What we’re struggling to reconcile though is how many customers are willing to build genuinely complex workflows with these platforms. It’s one thing to take the call transcript of a sales call, summarize it, and maybe change a deal stage based on the results. (You can do this in Zapier too.) Generating cold outbound email at scale, investigating production errors & alerts, or debugging customers issues is a completely different task.
The operative question for those complex tasks isn’t whether you’re building on Langchain vs. Sierra; it’s whether your team understands enough about the internals of all the requisite integrations and has enough expertise in LLMs to make them work. At the extreme, some enterprises will invest in building the expertise, but it will be slow and painful. We fully believe simple applications (especially ones that look like chat) will be commodified, but these platforms won’t generalize to more complex apps.
Competition → Consolidation
If you’re building an AI application today, your list of competitors is probably at least 10 companies long at this point. As YC churns out more companies than ever, that’s likely to grow in the short term. There’s plenty of smart and motivated prospective founders out there who are looking for interesting problems to solve, and most markets are early enough where there isn’t a clear winner that you should be afraid of (yet).
That level of competition is likely unsustainable however. In the short run, it’s good in the sense that it generates creativity and forces everyone to put their best product forward. But at some point — whether because of macroeconomic changes or because we decide we don’t in fact need the 87th AI SDR product — there won’t be funding available for the Nth startup in a space to get off the ground.

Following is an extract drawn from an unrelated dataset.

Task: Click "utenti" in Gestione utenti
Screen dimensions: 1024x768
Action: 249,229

While that might feel like a cynical thought, it’s a natural settling down after any hype cycle. Most of the nascent startups in the space will be bought either by larger incumbents attempting to build out an AI team or by more established startups in the market. It’s always difficult (read: impossible) to predict the market, so whether this is a 2026 trend or a 2030 trend is not clear — but our bet is that it’ll happen sooner rather than later.

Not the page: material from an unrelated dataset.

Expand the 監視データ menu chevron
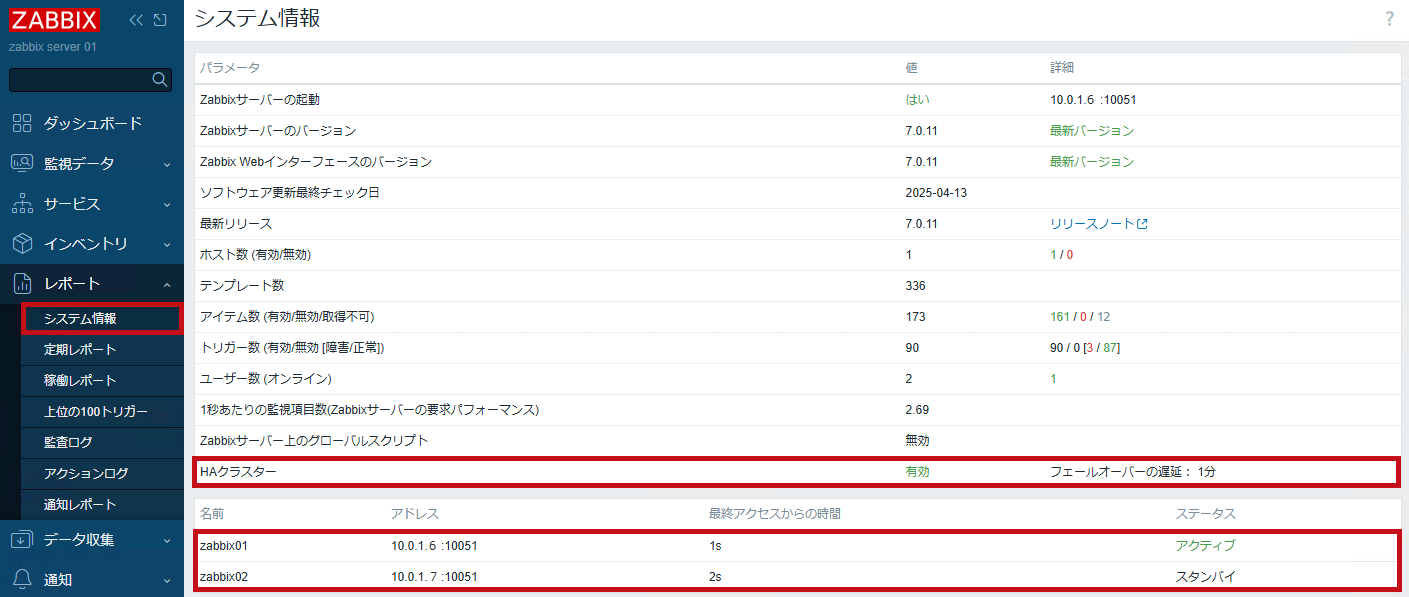 pos(167,164)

Who knows what will happen with foundation models?
It would be a strange blog post about what’s coming in AI without a take on foundation models. We tried to thread the needle on this prediction — something that would account for a trajectory that is slowing but include the necessary humility — and it turned into gibberish. The honest truth is that we really don’t know where models are going to go.
If we had to predict today, we’d say that the rate of changes of existing models has been coming down, and that means more and more innovation is going to happen at the application level. That’s certainly how we felt about GPT-5. At the same time, this whole hype cycle was kicked off by a series of unexpected improvements in the technology that didn’t necessarily reflect the previous rate of progress.

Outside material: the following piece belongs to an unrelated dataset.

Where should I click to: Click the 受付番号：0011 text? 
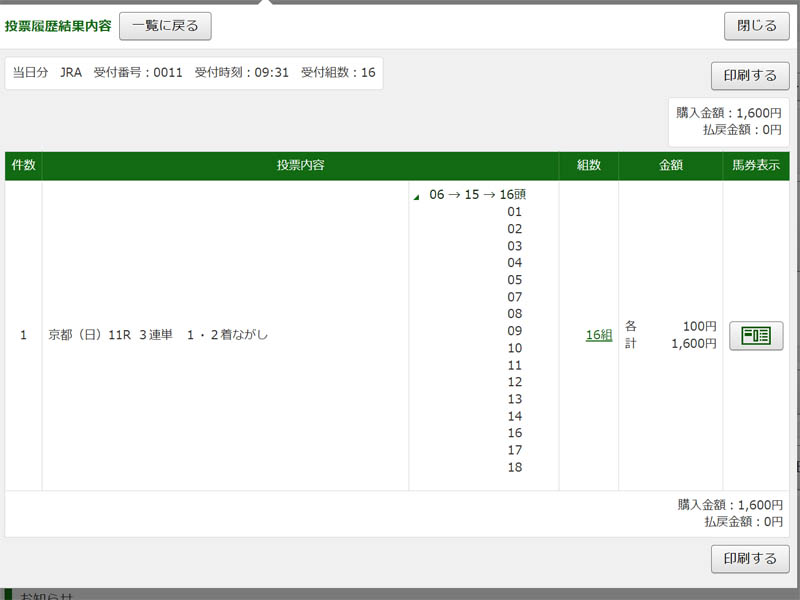(138, 73)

We’re bearish on outlier outcomes like ASI or one model that rules them all. So for the time being, we’re going to keep our heads down and focus on building the best applications we can.
Having written all of this, we’re almost obliged to add: Who knows what the hell is going to happen in general? If the last two years have taught us anything, it’s that our expectations about speed and change have been completely off. We’ve learned enough such that we think we can make somewhat coherent predictions without embarrassing ourselves too much, but there’s always a chance we’re horribly off.
Either way, there will be plenty to learn!